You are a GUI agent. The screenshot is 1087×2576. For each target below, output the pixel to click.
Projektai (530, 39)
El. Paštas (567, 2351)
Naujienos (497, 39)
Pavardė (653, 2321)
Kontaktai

WORK REQUEST
Going line by line, set down the data above exactly as given.

SOLUTION FOR THIS TASK
You are a GUI agent. The screenshot is 1087×2576. For each target below, output the pixel to click.
Projektai (530, 39)
El. Paštas (567, 2351)
Naujienos (497, 39)
Pavardė (653, 2321)
Kontaktai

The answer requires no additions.